▶ [PROBLEM REQUIREMENTS] In full and unchanged, output the entries that follow.

▶ [SOURCE DATA]
=-=-=

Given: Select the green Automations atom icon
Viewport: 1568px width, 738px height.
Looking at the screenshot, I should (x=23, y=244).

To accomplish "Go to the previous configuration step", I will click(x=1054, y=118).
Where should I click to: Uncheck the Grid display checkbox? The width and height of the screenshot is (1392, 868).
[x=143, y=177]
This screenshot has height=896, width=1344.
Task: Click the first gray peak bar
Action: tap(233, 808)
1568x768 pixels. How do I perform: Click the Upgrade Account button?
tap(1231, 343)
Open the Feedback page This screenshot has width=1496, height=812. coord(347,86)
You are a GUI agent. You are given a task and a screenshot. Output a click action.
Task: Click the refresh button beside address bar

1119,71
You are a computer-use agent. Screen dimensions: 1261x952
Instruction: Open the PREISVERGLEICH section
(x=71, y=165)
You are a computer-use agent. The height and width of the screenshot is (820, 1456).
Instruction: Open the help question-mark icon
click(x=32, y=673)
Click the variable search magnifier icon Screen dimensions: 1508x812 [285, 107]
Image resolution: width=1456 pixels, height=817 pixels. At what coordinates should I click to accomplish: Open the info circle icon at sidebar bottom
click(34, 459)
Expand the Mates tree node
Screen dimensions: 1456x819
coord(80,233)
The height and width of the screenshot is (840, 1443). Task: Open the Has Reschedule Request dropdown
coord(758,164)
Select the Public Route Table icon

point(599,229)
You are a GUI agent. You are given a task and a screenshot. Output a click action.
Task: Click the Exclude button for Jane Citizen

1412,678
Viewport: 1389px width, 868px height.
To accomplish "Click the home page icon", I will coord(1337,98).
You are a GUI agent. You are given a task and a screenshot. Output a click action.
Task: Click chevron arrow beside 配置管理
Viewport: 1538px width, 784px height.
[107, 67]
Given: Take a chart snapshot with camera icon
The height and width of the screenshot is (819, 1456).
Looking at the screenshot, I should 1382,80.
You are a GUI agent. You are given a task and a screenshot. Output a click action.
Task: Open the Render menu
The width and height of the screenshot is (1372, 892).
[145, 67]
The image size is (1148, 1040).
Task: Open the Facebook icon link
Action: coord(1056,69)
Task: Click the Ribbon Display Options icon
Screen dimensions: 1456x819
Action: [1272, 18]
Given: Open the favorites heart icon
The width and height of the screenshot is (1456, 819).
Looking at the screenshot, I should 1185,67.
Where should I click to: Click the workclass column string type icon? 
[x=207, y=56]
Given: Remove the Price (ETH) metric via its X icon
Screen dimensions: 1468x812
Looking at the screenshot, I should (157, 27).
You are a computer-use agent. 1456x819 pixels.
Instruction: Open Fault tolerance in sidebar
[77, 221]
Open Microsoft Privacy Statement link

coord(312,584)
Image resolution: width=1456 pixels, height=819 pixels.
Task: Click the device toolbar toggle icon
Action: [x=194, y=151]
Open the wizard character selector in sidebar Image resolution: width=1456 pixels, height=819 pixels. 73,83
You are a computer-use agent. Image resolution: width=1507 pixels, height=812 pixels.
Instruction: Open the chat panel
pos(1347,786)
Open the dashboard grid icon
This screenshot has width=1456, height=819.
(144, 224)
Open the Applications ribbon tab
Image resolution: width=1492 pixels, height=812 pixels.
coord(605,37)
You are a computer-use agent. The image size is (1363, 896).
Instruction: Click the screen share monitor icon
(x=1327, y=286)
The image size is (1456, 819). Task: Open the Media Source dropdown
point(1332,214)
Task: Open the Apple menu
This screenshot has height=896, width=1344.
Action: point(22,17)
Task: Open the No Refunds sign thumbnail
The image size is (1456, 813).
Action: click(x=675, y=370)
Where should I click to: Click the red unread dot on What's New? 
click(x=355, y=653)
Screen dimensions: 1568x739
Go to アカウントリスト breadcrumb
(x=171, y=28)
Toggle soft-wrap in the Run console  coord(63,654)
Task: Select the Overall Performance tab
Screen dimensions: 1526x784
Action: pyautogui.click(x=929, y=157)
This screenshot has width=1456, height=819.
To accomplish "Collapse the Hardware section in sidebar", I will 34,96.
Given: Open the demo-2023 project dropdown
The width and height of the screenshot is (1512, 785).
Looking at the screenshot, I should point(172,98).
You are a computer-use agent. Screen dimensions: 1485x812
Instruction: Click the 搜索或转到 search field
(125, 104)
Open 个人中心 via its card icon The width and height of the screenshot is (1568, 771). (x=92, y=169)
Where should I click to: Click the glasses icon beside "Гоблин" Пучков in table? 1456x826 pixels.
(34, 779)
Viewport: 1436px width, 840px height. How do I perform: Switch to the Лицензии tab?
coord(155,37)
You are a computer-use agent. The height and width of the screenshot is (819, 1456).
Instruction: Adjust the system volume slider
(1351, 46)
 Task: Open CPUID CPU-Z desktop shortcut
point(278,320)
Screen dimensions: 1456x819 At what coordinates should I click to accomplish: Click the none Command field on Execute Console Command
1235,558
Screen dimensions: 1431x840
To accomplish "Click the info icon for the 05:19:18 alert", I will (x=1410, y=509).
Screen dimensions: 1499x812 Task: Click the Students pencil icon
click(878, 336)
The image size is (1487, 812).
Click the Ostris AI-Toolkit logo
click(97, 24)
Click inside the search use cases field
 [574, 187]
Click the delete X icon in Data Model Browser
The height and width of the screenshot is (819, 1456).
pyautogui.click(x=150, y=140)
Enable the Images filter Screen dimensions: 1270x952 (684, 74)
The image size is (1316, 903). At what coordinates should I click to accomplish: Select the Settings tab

=-=-=

▶ [SOLUTION TO THIS PROBLEM]
Given: Select the green Automations atom icon
Viewport: 1568px width, 738px height.
Looking at the screenshot, I should (x=23, y=244).

To accomplish "Go to the previous configuration step", I will click(x=1054, y=118).
Where should I click to: Uncheck the Grid display checkbox? The width and height of the screenshot is (1392, 868).
[x=143, y=177]
This screenshot has height=896, width=1344.
Task: Click the first gray peak bar
Action: tap(233, 808)
1568x768 pixels. How do I perform: Click the Upgrade Account button?
tap(1231, 343)
Open the Feedback page This screenshot has width=1496, height=812. coord(347,86)
You are a GUI agent. You are given a task and a screenshot. Output a click action.
Task: Click the refresh button beside address bar

1119,71
You are a computer-use agent. Screen dimensions: 1261x952
Instruction: Open the PREISVERGLEICH section
(x=71, y=165)
You are a computer-use agent. The height and width of the screenshot is (820, 1456).
Instruction: Open the help question-mark icon
click(x=32, y=673)
Click the variable search magnifier icon Screen dimensions: 1508x812 [285, 107]
Image resolution: width=1456 pixels, height=817 pixels. At what coordinates should I click to accomplish: Open the info circle icon at sidebar bottom
click(34, 459)
Expand the Mates tree node
Screen dimensions: 1456x819
coord(80,233)
The height and width of the screenshot is (840, 1443). Task: Open the Has Reschedule Request dropdown
coord(758,164)
Select the Public Route Table icon

point(599,229)
You are a GUI agent. You are given a task and a screenshot. Output a click action.
Task: Click the Exclude button for Jane Citizen

1412,678
Viewport: 1389px width, 868px height.
To accomplish "Click the home page icon", I will coord(1337,98).
You are a GUI agent. You are given a task and a screenshot. Output a click action.
Task: Click chevron arrow beside 配置管理
Viewport: 1538px width, 784px height.
[107, 67]
Given: Take a chart snapshot with camera icon
The height and width of the screenshot is (819, 1456).
Looking at the screenshot, I should 1382,80.
You are a GUI agent. You are given a task and a screenshot. Output a click action.
Task: Open the Render menu
The width and height of the screenshot is (1372, 892).
[145, 67]
The image size is (1148, 1040).
Task: Open the Facebook icon link
Action: coord(1056,69)
Task: Click the Ribbon Display Options icon
Screen dimensions: 1456x819
Action: [1272, 18]
Given: Open the favorites heart icon
The width and height of the screenshot is (1456, 819).
Looking at the screenshot, I should 1185,67.
Where should I click to: Click the workclass column string type icon? 
[x=207, y=56]
Given: Remove the Price (ETH) metric via its X icon
Screen dimensions: 1468x812
Looking at the screenshot, I should (157, 27).
You are a computer-use agent. 1456x819 pixels.
Instruction: Open Fault tolerance in sidebar
[77, 221]
Open Microsoft Privacy Statement link

coord(312,584)
Image resolution: width=1456 pixels, height=819 pixels.
Task: Click the device toolbar toggle icon
Action: [x=194, y=151]
Open the wizard character selector in sidebar Image resolution: width=1456 pixels, height=819 pixels. 73,83
You are a computer-use agent. Image resolution: width=1507 pixels, height=812 pixels.
Instruction: Open the chat panel
pos(1347,786)
Open the dashboard grid icon
This screenshot has width=1456, height=819.
(144, 224)
Open the Applications ribbon tab
Image resolution: width=1492 pixels, height=812 pixels.
coord(605,37)
You are a computer-use agent. The image size is (1363, 896).
Instruction: Click the screen share monitor icon
(x=1327, y=286)
The image size is (1456, 819). Task: Open the Media Source dropdown
point(1332,214)
Task: Open the Apple menu
This screenshot has height=896, width=1344.
Action: point(22,17)
Task: Open the No Refunds sign thumbnail
The image size is (1456, 813).
Action: click(x=675, y=370)
Where should I click to: Click the red unread dot on What's New? 
click(x=355, y=653)
Screen dimensions: 1568x739
Go to アカウントリスト breadcrumb
(x=171, y=28)
Toggle soft-wrap in the Run console  coord(63,654)
Task: Select the Overall Performance tab
Screen dimensions: 1526x784
Action: pyautogui.click(x=929, y=157)
This screenshot has width=1456, height=819.
To accomplish "Collapse the Hardware section in sidebar", I will 34,96.
Given: Open the demo-2023 project dropdown
The width and height of the screenshot is (1512, 785).
Looking at the screenshot, I should point(172,98).
You are a computer-use agent. Screen dimensions: 1485x812
Instruction: Click the 搜索或转到 search field
(125, 104)
Open 个人中心 via its card icon The width and height of the screenshot is (1568, 771). (x=92, y=169)
Where should I click to: Click the glasses icon beside "Гоблин" Пучков in table? 1456x826 pixels.
(34, 779)
Viewport: 1436px width, 840px height. How do I perform: Switch to the Лицензии tab?
coord(155,37)
You are a computer-use agent. The height and width of the screenshot is (819, 1456).
Instruction: Adjust the system volume slider
(1351, 46)
 Task: Open CPUID CPU-Z desktop shortcut
point(278,320)
Screen dimensions: 1456x819 At what coordinates should I click to accomplish: Click the none Command field on Execute Console Command
1235,558
Screen dimensions: 1431x840
To accomplish "Click the info icon for the 05:19:18 alert", I will (x=1410, y=509).
Screen dimensions: 1499x812 Task: Click the Students pencil icon
click(878, 336)
The image size is (1487, 812).
Click the Ostris AI-Toolkit logo
click(97, 24)
Click inside the search use cases field
 [574, 187]
Click the delete X icon in Data Model Browser
The height and width of the screenshot is (819, 1456).
pyautogui.click(x=150, y=140)
Enable the Images filter Screen dimensions: 1270x952 (684, 74)
The image size is (1316, 903). At what coordinates should I click to accomplish: Select the Settings tab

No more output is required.